Sì in Italia sta diventando un bene di lusso, dunque non è più accessibile a tutti. Ricordo che quando ero ragazzo andai a fare dei concorsi e persino i collaboratori scolastici  canticchiavano le arie che io poi avrei portato in concorso. Oggi questo è destinato a ben pochi. Molti fingono la melomania, ma ormai applaudiamo chi ha l’acuto più lungo, per cui che venga uno dall’altro capo del mondo e che non azzecchi due parole di dizione italiana, non ci interessa, che sia sbagliato il fraseggio, non ci interessa. Basta che l’acuto sia lungo. Parlo della lirica, ovviamente.  Ma non è così, la musica italiana, l’opera sono un’altra cosa. Spesso con i colleghi del Conservatorio ci confrontiamo su questi aspetti: oltre a non esserci investimenti mirati nel settore, c’è anche un discorso economico con una tassazione sbagliata per i cantanti. Noi siamo gli unici a pagare le conseguenze di una tassazione fuori misura, infatti se un uno straniero viene in Italia, ha una tassazione ridotta, un italiano no e questo è un paradosso.
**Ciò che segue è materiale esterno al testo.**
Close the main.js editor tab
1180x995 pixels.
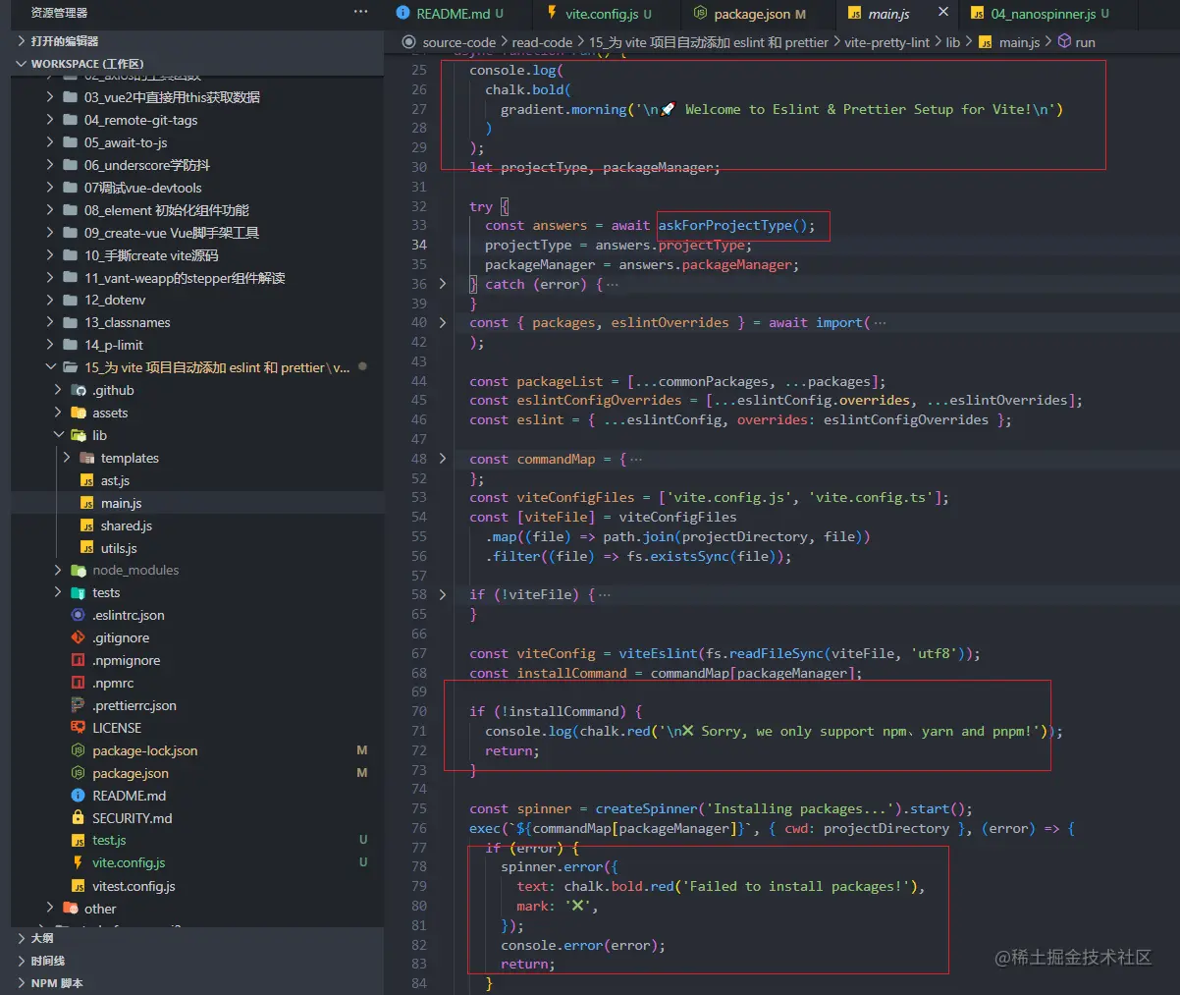943,13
E poi ecco che i giovani, soprattutto del Sud, devono scappare all’estero se vogliono fare carriera. Mi ritengo un grande fortunato, innanzitutto ad aver avuto l’appoggio della mia famiglia che continuo ad avere tutt’ora, mia mamma – mio padre non c’è più – mia moglie, ma anche i miei figli mi sostengono, ma se non fosse stato così avrei già lasciato la carriera.
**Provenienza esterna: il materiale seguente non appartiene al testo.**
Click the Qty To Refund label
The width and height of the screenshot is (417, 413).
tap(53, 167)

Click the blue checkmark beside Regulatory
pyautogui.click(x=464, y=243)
Ha la sensazione che in Italia stiamo effettivamente buttando a mare una fetta importantissima del nostro patrimonio?

Non ne ho la sensazione, ne ho la certezza. È un problema economico, fiscale, culturale, non lo so cosa sia, penso sia un insieme di cose. La colpa non è mai di un solo fattore, è un fatto di ignoranza, quindi c’è un problema didattico, non si investe didatticamente nella cultura, si investe su determinate altre cose. Inoltre vedo che ci siamo europeizzati in maniera sbagliata.

Ci siamo un po’ appiattiti?

Non è che non sia esterofilo, io mi ritengo un europeista, ma sono nazionalista. Dico che dobbiamo prendere le cose buone dell’estero. Se noi andiamo in Germania e proviamo a toccare le loro tradizioni, ci rovinano. Se andiamo in Francia e proviamo ad alzare la voce contro la cultura francesi, ci rovinano. Noi invece no, abbracciamo gli altri senza credere nella nostra terra. Eppure per certi versi, mi si perdoni, ritengo che noi siamo superiori perché abbiamo una cultura che detta legge a livello mondiale e non possiamo permetterci di far insegnare agli altri ciò che è nostro e non è solo un fatto di studio, è un fatto culturale. Abbiamo un dovere, abbiamo un obbligo verso i nostri ragazzi di mantenere viva la tradizione culturale, non napoletana, ma italiana. Abbiamo il dovere di difenderla. Non possiamo competere con gli altri sulle fabbriche, ma dobbiamo competere con la cultura.

Lei è un baritono, giusto?

Un basso baritono, una mezza cosa.

Diciamo una via di mezzo, cioè è a cavallo tra i due registri e riesce in entrambi i ruoli. A chi si è ispirato, a chi sente di dovere qualcosa nella sua formazione e nella sua carriera?

A tantissime persone. Innanzitutto, come ho detto, alla mia famiglia. Da un punto di vista tecnico vocale, innanzitutto alla mia maestra Pina Schettino, che non dimenticherò mai, non c’è più da tanti anni, ma ha lasciato un segno indelebile dentro di me. E poi ho avuto la fortuna di studiare con tanti grandi artisti, da Renato Bruson alla Fatherland, che mi ha aiutato nella respirazione, Rolando Panerai… e poi Roberto De Simone che è stato il mio mentore assoluto. Ho imparato tutto da lui: come si fa musica, cosa significhi fare il 700 napoletano e tantissime altre cose. Infine ci sono tanti incontri con colleghi con i quali ci si confronta e si cresce, ancora adesso. Anche dai giovani, si impara tanto.